Assigned task:
Take the line that contains "The height and width of the screenshot is (475, 267)." in the data below and each line after it, through the last, and repeat them unchanged.

[Stored data]
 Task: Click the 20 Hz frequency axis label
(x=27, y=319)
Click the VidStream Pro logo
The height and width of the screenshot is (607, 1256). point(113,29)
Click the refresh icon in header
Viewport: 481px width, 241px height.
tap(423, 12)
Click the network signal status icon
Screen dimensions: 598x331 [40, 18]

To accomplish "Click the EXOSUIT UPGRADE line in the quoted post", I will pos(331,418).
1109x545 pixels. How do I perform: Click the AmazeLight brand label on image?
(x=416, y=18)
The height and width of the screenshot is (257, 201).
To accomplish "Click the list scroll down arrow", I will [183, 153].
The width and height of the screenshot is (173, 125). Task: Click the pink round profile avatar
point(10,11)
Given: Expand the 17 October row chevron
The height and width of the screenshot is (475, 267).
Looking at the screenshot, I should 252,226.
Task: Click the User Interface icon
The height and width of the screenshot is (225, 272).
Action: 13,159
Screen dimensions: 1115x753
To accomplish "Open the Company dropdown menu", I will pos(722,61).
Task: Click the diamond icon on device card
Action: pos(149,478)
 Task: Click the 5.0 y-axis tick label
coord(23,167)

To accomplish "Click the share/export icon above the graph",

Response area:
The height and width of the screenshot is (475, 267).
Looking at the screenshot, I should 252,226.
Task: Click the User Interface icon
The height and width of the screenshot is (225, 272).
Action: 13,159
Screen dimensions: 1115x753
To accomplish "Open the Company dropdown menu", I will pos(722,61).
Task: Click the diamond icon on device card
Action: pos(149,478)
 Task: Click the 5.0 y-axis tick label
coord(23,167)

To accomplish "Click the share/export icon above the graph",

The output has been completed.